Though these strategies helped strengthen the outcomes of this meeting, there are a few potential weaknesses to consider. The nominal group technique itself is less commonly used than the Delphi process in medical education [19] with disadvantages including limited rounds of voting, but, this is outweighed by allowing face to face discussions and anonymous voting with higher response rates than would have been achieved with the use of mailed questionnaires [10, 11]. The participants also only included surgeons and clinical officers yet nurses and plaster technicians are also involved in treating open fractures so there is a case for including these professionals in the consensus meeting as well as the resulting course.

It was anticipated that there may be a number of suggestions for pre-course and course material delivery methods, especially considering that conveners also presented a range of new and existing options. These included the use of digital mobile applications, online e-learning modules and practical simulation and moulage using prosthetic materials (e.g. open fracture limb sleeves). Discussion on these suggestions indicated that such methods would be costly and difficult to access in a setting where trainees do not always have the internet. This is consistent with retrospective reports in the literature from surgical skills courses set up in low and middle income countries, especially when this has been done in collaboration with high income countries [20,21,22,23]. The advantage to using a preliminary consensus meeting, or even a needs based assessment widely used in other work, is being able to anticipate and avoid such obstacles beforehand [24, 25].

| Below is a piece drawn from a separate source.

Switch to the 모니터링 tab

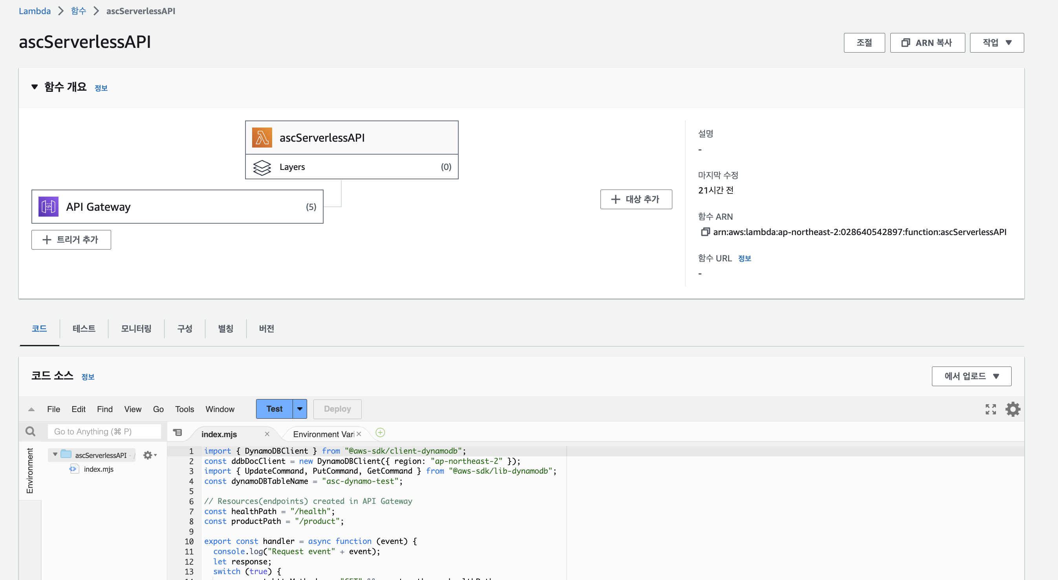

As is clear from Table 1, participants preferred lectures as the delivery method for most topics, surprisingly even for the practical skill of casting for which participants were more interested in covering the theory. This raised concerns that a lecture heavy course may cause participants to lose interest during it and will fail to cater for different learning styles or allowing movement across learning stages. i.e. from watching to doing [26]. Though some courses heavily feature didactic teaching [20, 25], most other courses have aimed to keep a mix of teaching modalities [22,23,24]. When the possibility of diversifying the course was discussed with the group, they emphasised that if second or third ranked delivery options were selected for the final programme now or in later versions of the programme, such as practicals, they should be preceded by a lecture on the background and the material used should be sourced locally, i.e. the use of lamb legs would be preferable to expensive prostheses. This is also when the decision for the “external fixation” topic to have a lecture followed by a practical was made.

Conveners had already made the decision to evaluate the course through a number of methods, covering each stage of the Kirkpatrick model [27] (each stage is followed by an example): 1. reaction- participant feedback forms, 2) learning- testing: a) knowledge with written tests and b) practical skills with Objective Structured Assessment of Technical skills (OSAT) forms, 3) behaviour- monitoring application of learning i.e. how many steps of the open fracture management guidelines were followed before and after the course, 4) results- measuring impact of training on patient outcomes through an audit. The decision required of the meeting was for which practical skill should be tested specifically as logistically there would only be time for one. Contrary to convener expectation, the skill chosen was one that would be taught via a lecture rather than a practical session, “initial assessment”. This is an important aspect to cover but it may be necessary to override the consensus meeting on the delivery method for this topic so the course is better aligned and attendees are better prepared for the test [12].

Conclusion

Overall, it is hoped that the outcome of this nominal group consensus meeting, and the resulting training, will improve access to treatment for open fractures in a way that is relevant and sustainable. Future work may build upon the findings to further enhance the course, include other health care professionals or adapt it for use in other countries.